Alexion preps an FDA pitch on Soliris successor while signaling more deals ahead for rare disease drugs
Alexion used its Q1 update Thursday to unveil another set of Phase III non-inferior stats for its Soliris successor, adding to its regulatory package for new approvals that should ship later this year.
Following earlier proof of non-inferiority for treatment-naive patients, the new Phase III highlighted their successful switching of Soliris patients to ALXN1210, a shift from dosing every two weeks to eight weeks.
To be sure, the investigators underscored the same kind of improvements they found over Soliris on key measures, but there was nothing statistically significant about it. That will be good for shoring up their defense of the franchise drug for years to come — company execs talked of patents stretching out to 2035 — as rivals press along with new drugs they hope can beat the standard therapy for paroxysmal nocturnal hemoglobinuria (PNH).
Now the biotech is prepping regulatory pitches that should arrive in a matter of months.
Earlier this month Alexion announced a deal to buy a Stockholm-based biotech for $855 million in cash, bagging a new drug for rare cases of Wilson disease. The company is using that as a model for more deals just like it.
CFO Paul Clancy noted:
I would characterize the bias towards products, not towards platforms. Never say never, but this is rare disease. Wilson represents a good example of our bias. Rare disease, devastating diseases, a potential product to transform the disease, and we’re building up our ability to do that inside the company.
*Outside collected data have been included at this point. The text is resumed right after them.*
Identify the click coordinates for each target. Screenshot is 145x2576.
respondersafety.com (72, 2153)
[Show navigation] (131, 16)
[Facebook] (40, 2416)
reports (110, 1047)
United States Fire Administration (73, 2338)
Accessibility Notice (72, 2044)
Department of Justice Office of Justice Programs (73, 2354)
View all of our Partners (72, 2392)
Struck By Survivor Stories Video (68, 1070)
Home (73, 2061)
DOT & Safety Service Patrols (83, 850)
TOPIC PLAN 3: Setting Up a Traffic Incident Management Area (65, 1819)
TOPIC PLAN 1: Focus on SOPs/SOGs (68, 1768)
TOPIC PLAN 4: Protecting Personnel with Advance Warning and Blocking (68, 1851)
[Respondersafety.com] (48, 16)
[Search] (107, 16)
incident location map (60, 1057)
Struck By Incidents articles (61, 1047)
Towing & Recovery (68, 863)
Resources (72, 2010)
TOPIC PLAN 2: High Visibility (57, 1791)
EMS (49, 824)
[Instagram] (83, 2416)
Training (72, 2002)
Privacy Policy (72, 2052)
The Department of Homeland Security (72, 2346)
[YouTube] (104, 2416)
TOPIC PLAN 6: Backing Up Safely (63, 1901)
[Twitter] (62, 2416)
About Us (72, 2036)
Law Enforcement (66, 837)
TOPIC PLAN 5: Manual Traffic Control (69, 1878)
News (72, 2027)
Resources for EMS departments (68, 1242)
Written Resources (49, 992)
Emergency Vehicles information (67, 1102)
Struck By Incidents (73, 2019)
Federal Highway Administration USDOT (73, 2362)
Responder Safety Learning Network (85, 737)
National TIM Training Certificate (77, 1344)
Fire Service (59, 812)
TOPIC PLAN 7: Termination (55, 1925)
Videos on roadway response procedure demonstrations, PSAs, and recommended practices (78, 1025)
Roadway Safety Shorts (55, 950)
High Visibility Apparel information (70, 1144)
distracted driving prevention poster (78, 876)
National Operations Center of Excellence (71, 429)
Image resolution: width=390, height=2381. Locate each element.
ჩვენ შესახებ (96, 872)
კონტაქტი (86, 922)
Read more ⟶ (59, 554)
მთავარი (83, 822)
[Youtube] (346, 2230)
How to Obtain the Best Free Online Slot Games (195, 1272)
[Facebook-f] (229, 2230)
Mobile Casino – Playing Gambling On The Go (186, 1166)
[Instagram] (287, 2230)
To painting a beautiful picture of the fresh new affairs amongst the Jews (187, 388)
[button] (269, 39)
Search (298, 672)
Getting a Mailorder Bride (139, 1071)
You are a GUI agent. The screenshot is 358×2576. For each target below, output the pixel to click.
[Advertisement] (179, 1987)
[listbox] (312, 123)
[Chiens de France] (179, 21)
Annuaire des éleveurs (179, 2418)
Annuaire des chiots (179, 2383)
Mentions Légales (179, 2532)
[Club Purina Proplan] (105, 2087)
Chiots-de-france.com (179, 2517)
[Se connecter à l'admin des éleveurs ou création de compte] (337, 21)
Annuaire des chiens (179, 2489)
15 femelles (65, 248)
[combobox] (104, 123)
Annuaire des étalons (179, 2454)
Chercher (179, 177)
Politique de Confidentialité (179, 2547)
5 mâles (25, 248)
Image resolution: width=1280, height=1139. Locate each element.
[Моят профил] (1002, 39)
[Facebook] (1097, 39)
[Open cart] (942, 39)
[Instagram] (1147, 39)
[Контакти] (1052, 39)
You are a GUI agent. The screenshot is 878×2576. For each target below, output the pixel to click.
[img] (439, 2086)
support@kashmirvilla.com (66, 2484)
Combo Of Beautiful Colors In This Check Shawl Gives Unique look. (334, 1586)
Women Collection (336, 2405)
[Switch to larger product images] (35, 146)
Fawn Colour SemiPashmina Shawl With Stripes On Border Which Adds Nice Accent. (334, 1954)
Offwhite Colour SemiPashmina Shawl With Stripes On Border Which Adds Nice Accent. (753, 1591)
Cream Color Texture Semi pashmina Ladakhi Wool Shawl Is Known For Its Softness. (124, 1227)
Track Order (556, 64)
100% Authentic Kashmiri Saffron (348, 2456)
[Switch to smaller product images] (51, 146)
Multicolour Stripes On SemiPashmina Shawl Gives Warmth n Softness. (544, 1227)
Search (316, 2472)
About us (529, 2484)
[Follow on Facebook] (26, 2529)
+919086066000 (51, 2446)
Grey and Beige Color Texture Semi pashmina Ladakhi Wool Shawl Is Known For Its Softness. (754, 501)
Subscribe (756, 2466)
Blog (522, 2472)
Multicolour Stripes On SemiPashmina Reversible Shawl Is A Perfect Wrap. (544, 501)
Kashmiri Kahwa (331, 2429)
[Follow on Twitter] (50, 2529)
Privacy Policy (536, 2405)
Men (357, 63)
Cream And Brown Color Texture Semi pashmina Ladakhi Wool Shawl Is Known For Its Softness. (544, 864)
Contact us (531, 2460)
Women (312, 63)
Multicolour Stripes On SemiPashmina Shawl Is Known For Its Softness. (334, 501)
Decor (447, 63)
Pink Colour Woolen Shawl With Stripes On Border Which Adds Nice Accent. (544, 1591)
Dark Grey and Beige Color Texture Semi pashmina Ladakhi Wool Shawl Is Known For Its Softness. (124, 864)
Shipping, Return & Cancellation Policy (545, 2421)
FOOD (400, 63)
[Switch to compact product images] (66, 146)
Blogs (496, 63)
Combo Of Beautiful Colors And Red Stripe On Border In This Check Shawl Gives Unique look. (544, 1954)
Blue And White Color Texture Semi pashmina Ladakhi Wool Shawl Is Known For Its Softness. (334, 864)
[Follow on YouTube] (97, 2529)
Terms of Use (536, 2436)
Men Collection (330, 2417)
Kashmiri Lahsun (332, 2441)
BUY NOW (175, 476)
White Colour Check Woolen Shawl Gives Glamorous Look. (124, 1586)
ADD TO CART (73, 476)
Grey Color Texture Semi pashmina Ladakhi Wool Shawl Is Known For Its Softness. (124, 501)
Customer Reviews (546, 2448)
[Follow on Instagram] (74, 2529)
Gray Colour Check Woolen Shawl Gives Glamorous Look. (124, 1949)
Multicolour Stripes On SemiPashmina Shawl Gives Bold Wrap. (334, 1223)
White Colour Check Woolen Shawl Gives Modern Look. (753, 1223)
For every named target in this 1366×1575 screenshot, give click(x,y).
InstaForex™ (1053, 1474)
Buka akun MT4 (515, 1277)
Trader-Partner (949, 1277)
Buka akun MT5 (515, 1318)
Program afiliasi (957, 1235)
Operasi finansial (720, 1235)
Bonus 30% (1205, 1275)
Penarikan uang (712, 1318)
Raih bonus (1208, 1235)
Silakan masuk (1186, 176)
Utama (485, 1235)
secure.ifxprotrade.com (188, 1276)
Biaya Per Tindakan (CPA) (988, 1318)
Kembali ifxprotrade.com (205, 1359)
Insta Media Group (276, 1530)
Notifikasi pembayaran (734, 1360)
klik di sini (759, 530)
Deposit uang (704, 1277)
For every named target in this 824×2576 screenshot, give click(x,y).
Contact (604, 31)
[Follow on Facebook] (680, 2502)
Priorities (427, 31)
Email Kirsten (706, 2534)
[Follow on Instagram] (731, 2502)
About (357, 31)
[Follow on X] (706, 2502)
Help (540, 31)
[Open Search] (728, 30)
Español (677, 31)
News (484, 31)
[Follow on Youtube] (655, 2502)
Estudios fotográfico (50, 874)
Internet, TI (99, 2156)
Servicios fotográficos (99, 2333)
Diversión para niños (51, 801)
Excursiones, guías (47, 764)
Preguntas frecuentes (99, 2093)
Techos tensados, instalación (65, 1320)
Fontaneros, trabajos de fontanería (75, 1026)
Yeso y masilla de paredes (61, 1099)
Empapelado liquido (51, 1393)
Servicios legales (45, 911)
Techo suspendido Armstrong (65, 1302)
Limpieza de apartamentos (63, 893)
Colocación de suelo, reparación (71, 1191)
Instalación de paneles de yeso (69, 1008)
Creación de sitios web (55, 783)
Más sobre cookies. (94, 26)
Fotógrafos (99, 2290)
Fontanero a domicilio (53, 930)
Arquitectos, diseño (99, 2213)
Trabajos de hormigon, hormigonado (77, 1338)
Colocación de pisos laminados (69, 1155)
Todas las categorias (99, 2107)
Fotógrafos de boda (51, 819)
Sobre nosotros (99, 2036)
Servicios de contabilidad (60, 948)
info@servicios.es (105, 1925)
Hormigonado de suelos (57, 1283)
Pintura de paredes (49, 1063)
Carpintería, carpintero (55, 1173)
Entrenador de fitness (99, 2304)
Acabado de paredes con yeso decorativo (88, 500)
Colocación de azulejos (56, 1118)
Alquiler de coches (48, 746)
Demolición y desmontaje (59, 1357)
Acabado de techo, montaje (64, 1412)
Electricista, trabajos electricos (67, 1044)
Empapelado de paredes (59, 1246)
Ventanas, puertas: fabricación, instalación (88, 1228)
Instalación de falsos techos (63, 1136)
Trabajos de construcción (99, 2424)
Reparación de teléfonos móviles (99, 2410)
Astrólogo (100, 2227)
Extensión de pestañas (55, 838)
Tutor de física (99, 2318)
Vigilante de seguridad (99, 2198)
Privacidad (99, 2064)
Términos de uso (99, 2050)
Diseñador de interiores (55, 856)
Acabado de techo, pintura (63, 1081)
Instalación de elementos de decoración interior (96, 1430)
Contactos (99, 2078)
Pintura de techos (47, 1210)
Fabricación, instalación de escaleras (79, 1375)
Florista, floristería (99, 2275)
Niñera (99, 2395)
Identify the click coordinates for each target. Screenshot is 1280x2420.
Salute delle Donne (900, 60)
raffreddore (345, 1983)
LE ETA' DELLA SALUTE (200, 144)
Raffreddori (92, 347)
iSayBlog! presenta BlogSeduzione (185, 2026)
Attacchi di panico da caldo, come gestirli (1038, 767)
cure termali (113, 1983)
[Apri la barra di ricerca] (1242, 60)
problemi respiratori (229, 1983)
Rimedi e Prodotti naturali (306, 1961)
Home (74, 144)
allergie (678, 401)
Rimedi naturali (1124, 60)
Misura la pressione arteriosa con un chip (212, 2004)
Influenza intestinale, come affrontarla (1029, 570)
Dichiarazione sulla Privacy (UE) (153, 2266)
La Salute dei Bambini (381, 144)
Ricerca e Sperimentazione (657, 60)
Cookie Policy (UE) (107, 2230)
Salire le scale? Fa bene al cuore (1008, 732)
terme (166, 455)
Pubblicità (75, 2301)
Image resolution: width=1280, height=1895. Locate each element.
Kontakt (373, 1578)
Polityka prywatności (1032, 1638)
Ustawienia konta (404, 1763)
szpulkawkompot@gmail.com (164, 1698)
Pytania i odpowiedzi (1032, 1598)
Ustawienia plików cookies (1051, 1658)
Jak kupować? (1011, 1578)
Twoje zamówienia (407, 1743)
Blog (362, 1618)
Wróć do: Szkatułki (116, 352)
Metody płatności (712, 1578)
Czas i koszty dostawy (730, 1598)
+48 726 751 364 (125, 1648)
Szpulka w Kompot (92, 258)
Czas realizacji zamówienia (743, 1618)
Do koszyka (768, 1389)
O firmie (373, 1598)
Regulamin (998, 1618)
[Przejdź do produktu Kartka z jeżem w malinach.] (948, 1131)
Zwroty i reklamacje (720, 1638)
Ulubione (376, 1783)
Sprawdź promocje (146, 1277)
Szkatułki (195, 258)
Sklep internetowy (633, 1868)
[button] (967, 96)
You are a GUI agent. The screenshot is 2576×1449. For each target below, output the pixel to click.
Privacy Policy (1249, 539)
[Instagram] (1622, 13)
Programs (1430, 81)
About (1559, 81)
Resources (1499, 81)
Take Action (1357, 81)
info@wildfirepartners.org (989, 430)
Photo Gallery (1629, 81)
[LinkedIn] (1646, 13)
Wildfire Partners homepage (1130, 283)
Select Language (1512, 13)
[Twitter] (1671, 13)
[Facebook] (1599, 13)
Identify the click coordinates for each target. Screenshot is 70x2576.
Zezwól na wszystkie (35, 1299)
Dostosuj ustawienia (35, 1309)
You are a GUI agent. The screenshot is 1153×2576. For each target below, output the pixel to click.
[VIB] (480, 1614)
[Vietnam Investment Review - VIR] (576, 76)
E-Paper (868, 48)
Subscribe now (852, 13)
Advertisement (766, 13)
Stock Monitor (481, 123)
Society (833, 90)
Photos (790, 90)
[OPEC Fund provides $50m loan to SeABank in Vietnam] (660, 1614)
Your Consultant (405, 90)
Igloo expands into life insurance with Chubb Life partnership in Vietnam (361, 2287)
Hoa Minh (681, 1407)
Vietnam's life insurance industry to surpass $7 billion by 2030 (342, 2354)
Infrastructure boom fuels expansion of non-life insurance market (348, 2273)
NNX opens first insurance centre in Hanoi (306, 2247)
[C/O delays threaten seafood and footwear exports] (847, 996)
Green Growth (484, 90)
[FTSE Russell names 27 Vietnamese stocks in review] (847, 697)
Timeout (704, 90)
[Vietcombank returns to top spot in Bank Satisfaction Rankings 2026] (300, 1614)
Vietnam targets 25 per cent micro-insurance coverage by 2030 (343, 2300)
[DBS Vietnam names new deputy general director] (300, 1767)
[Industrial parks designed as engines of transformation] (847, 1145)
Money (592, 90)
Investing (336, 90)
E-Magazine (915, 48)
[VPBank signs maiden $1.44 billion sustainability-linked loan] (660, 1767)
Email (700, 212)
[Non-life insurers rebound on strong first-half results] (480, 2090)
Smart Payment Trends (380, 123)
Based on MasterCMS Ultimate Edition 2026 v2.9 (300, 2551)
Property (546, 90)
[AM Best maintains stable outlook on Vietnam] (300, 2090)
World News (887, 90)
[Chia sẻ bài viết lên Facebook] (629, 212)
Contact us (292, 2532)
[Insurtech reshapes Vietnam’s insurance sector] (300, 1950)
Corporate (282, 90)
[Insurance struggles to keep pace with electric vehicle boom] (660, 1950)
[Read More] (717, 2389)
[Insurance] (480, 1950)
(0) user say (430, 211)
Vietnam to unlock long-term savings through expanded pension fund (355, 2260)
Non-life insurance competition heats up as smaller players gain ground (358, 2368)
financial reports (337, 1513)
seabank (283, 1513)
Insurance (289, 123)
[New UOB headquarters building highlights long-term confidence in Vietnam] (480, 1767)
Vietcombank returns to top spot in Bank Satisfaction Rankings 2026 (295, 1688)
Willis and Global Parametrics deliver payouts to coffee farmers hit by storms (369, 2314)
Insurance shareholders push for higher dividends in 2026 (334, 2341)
CEO Ludwig Hantson sought to reassure analysts that they were satisfied that they could convert a large number of patients to the new drug, which some analysts believe will have to come with a discount for payers. During the call with analysts, the CEO said:
We have a differentiated profile with 1210. I don’t think anybody will dispute that. And, for sure, we’re going to try to get the best label. And we believe that the data that we have will be reflected in the clinical trial section. The way I look at it, we don’t need the superiority claim to be successful for a fast conversion. We have a strong, differentiated clinical profile, a robust data package.
It’s not ideal, but analysts like Geoffrey Porges saw reasons for applause.
Alexion noted that ‘1210 was numerically superior on both the primary and all key secondary endpoints. We are also encouraged by the disclosure that zero subjects treated with ‘1210 experienced breakthrough hemolysis versus 5 subjects treated with Soliris. In terms of safety, there were no discontinuations due to adverse events, neutralizing antibodies, or cases of meningococcal infection.